Ha ha!! :-) So the cows are the culprits huh? What else can we do but just go and hug the darling?? :D

FYI, the link you attached (the one about a post which you had written earlier) brings us back to the page.

Sandhya Sriram said...

when we were kids, every year, we used to go to our Native Village. the means of livelihood is farming and the produce is rice, tamarind, coconuts and some other stuff. In the middle of the house, there is large wodden bin going upto ceiling. the bin has no openings except a small provision to take rice from the bottom and a big lid on the top to close the tall bin. the lid is opened once in 6 months when the crop is done and the rice is filled in the bin for the balance year. my aunt used to draw a bowl of rice from the bin every day for cooking. however, she would never exceed her bowl becuase emperically, she has observed that only then it would sustain her until the next crop with some buffer for visitors and festivals and a sometimes a delay in the next crop.

It is a similar case here. We cannot stop ourselves from drawing on it but need to know the limits. there are no scientific rules but within our limited capability, we must try whatever we could.

personally i feel it is good to feel a little guilty about it as well so that we are conscious every time we draw.

Ravi Rajagopalan said...

The other awful statistic about India, is that for every litre of milk produced by Operation Flood which brought plentiful milk to the cities, the cost is 1200 litres of water, most of which comes from groundwater in the case of Gujarat. LArge parts of Saurashtra are now saline because of this.

Anonymous said...

Great article.. loved reading it.. thanks..


Ramesh said...

@athivas - Really stopped drinking milk ? Love cows that much ? Wow !!
BTW, of course I'll pick up your tag. was just pulling your leg on "girlie tags". Will do over the weekend.

@kiwi - In a country with more sheep and cows than people, perfectly understandable :)

@Anon :)

@Mahesh - Yes fresh water shortage is a huge issue.

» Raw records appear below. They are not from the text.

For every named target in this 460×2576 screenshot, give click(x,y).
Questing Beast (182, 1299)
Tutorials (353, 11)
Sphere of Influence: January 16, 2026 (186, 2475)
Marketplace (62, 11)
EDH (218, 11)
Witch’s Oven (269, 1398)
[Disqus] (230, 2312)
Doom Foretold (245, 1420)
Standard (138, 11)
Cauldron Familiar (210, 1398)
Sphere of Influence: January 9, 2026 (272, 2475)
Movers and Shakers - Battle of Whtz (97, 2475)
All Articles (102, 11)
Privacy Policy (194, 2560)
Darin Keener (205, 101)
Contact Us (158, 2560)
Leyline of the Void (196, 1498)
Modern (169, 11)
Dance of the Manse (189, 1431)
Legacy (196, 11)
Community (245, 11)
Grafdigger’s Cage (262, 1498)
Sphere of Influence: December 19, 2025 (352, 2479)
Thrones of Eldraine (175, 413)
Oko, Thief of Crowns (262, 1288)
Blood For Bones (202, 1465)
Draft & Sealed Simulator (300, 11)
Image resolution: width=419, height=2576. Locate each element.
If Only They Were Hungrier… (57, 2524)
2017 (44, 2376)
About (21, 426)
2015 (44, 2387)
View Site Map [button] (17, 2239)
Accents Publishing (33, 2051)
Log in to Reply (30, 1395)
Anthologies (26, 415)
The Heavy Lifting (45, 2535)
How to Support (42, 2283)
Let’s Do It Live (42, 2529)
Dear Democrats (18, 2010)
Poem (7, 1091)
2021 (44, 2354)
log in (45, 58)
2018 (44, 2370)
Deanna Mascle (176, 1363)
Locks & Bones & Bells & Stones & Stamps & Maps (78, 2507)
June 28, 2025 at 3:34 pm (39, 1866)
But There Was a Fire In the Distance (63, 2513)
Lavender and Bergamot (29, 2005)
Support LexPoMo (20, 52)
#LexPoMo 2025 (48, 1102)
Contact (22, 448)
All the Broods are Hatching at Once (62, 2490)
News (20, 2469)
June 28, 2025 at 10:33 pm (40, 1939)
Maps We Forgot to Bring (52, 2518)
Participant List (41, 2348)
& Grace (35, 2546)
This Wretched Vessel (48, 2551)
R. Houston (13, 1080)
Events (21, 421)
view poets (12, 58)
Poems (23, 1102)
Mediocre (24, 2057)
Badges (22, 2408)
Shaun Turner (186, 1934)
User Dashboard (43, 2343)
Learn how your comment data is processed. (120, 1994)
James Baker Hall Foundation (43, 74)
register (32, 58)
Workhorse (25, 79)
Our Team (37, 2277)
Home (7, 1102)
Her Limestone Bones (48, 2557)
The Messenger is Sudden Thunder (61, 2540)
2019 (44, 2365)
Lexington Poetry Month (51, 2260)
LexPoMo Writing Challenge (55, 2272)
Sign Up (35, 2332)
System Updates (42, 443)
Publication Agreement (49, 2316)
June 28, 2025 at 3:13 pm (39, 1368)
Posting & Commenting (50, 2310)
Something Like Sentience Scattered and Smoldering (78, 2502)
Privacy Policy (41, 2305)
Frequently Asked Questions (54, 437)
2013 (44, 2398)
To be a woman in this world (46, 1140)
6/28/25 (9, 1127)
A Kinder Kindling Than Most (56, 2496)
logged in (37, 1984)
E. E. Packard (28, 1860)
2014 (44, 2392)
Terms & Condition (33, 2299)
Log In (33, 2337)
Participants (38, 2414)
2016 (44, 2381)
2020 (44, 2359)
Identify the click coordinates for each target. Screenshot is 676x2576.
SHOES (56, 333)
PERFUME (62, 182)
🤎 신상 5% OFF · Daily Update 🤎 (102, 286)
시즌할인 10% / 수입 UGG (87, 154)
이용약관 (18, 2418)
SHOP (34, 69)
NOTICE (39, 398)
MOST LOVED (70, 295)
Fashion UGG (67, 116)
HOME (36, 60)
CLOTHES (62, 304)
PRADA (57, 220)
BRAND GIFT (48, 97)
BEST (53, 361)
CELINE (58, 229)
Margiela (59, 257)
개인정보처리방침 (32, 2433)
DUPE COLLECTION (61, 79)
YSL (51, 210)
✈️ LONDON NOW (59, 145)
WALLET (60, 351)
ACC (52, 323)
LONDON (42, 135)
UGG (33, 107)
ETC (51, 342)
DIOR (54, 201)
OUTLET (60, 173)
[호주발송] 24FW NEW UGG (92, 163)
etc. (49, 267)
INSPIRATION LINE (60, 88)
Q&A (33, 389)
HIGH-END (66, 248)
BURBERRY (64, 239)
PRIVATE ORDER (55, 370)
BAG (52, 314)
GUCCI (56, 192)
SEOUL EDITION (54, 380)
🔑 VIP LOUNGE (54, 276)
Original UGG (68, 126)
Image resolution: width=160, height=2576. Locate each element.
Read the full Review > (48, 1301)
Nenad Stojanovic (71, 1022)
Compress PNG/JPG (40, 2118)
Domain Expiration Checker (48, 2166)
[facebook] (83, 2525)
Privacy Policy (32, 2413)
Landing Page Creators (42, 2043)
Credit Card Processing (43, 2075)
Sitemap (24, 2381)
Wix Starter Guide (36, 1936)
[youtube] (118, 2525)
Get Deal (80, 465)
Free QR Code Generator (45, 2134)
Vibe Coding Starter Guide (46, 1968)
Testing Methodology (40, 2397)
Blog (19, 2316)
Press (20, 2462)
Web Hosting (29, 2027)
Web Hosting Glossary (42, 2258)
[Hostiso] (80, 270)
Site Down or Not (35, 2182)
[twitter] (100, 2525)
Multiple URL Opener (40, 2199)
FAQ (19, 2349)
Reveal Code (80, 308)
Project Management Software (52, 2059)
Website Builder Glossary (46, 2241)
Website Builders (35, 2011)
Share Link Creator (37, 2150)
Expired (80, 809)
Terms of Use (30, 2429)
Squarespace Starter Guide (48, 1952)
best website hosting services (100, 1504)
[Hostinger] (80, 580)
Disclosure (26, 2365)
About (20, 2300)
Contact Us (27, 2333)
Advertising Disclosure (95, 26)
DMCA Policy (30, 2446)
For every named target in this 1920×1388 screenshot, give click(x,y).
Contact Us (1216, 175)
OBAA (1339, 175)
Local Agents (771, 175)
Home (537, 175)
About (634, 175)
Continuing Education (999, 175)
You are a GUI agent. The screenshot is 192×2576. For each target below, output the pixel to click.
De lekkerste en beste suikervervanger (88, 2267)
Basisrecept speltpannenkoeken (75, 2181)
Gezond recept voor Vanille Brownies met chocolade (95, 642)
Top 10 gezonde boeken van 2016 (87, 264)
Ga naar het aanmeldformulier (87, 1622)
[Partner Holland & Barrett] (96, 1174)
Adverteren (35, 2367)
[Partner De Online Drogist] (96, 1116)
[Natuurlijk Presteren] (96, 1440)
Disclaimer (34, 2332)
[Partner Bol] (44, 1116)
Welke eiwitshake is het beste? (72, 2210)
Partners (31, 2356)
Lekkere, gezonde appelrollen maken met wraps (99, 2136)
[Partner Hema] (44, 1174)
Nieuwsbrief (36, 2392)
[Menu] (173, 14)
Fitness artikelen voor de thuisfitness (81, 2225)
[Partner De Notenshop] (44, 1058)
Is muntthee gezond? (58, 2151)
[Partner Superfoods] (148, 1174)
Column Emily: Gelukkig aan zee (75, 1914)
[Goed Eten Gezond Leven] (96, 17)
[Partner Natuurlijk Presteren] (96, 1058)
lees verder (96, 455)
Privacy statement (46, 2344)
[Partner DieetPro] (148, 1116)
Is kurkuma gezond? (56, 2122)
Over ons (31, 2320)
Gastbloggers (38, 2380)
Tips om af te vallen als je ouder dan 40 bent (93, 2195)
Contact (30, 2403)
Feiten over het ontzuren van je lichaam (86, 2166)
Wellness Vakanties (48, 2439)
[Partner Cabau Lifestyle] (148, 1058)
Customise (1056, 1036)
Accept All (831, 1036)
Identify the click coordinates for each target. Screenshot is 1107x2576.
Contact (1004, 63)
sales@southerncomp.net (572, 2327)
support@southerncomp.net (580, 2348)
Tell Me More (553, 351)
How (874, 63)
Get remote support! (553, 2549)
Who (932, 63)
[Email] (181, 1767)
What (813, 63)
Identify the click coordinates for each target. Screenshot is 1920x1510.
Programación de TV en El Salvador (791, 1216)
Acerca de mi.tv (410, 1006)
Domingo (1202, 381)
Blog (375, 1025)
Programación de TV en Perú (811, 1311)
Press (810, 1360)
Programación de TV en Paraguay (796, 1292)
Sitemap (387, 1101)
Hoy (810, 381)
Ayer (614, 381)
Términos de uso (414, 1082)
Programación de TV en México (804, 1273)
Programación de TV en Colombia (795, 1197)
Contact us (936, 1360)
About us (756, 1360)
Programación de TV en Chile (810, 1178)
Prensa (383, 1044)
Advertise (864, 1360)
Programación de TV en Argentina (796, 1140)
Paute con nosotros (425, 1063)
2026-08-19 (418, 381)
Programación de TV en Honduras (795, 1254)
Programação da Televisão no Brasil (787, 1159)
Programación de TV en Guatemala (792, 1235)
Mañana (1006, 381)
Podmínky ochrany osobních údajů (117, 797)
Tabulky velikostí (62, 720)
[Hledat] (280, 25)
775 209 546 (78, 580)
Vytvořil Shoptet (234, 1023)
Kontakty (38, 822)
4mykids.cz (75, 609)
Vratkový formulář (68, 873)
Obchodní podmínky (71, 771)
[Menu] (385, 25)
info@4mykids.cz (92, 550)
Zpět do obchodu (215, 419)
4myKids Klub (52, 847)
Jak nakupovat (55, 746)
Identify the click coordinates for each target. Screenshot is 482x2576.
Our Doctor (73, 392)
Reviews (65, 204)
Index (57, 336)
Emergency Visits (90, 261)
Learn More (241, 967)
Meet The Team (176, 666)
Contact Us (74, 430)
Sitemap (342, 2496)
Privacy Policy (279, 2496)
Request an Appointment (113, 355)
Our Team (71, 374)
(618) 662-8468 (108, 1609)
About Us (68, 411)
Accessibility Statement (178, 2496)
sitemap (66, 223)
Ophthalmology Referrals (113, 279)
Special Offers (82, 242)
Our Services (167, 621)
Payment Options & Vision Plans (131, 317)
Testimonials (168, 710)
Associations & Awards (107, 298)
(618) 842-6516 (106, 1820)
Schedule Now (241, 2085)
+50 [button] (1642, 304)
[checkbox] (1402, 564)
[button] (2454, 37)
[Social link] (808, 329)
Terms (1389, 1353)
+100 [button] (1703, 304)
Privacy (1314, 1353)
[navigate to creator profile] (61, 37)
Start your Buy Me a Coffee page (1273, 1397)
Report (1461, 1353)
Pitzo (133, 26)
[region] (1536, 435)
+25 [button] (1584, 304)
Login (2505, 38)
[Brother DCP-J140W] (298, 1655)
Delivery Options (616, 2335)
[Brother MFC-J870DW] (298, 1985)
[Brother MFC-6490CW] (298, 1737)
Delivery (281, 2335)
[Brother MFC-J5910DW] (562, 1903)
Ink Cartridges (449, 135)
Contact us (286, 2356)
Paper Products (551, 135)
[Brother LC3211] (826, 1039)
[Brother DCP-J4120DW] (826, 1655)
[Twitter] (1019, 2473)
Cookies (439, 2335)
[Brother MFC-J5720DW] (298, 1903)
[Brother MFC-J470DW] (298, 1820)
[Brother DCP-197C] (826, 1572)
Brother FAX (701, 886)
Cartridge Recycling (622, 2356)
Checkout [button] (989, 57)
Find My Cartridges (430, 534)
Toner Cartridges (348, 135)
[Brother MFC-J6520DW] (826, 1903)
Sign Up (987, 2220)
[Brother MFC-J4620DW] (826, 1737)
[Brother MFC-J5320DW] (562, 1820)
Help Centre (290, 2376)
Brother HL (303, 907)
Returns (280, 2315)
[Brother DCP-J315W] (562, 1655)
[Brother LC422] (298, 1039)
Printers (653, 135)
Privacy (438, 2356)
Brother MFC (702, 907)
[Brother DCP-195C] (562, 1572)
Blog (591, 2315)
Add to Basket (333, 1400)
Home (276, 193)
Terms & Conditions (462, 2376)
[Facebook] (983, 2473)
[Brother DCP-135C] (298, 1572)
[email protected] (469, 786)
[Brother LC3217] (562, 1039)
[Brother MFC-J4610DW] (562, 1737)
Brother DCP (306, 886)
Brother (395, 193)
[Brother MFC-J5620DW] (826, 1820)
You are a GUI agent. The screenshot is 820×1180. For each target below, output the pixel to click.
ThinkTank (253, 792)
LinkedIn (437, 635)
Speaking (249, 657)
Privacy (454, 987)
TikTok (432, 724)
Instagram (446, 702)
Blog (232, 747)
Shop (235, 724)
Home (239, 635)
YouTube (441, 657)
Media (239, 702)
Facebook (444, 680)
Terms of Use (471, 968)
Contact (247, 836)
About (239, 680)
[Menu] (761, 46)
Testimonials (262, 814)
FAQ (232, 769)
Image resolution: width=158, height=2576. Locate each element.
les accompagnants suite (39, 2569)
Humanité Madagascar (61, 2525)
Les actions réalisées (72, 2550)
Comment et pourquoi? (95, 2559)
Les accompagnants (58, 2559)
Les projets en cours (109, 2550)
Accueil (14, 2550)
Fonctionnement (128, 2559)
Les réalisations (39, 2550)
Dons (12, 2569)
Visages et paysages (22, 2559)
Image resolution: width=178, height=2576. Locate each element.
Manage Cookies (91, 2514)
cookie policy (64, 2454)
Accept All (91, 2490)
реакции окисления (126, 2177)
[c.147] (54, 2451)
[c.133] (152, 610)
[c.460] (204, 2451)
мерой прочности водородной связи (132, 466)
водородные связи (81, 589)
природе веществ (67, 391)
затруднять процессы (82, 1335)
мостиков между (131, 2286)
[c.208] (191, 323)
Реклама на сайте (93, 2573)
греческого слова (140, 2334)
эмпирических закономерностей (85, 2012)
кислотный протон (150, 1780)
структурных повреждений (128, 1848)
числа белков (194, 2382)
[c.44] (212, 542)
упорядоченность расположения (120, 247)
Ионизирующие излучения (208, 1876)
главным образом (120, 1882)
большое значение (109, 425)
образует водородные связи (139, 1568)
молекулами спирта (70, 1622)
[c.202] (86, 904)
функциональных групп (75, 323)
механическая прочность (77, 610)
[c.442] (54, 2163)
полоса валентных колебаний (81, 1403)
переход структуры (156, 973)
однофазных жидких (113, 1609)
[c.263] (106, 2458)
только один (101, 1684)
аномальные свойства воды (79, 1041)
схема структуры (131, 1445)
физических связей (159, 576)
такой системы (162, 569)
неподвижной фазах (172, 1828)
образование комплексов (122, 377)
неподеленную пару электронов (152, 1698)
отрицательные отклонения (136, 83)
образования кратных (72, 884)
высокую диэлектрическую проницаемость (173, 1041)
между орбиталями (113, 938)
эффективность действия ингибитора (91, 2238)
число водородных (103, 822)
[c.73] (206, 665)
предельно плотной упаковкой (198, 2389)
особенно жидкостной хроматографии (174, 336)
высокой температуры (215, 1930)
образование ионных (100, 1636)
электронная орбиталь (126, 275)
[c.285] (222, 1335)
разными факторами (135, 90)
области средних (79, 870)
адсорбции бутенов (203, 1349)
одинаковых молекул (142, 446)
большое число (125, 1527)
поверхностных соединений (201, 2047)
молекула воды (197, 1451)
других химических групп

Our "water footprint" is as bad as our "carbon footprint"

@Dada - Yes; Operation Flood was good in many ways, including uplifting the community there, but one unintended consequence is the water problem you have mentioned.

@Sandhya - Nice analogy. My grouse against the guilt inducement is that it is often focused at trivial joys of life. Focus on the big issues and let some joy be - else we'll be a colourless world

@Exkalibur - Thanks very much

Ramesh said...

@thoughtful train - Don't hug a cow. You'll get a kick for your efforts :) :)

Hey thanks for pointing out the broken link. My proxy is being absolutely stubborn ; but I'll correct it somehow.

Aashish said...

There was a time I used to read Maneka Gandhi's weekly article in Mid-Day. Her points were thought provoking, but I had to make a choice - stop eating veggies (they are soaked in color, loads of pesticide), meat (sorry Ramesh, but I enjoy my steak), give-up milk, blah blah. I stopped reading Mid-Day.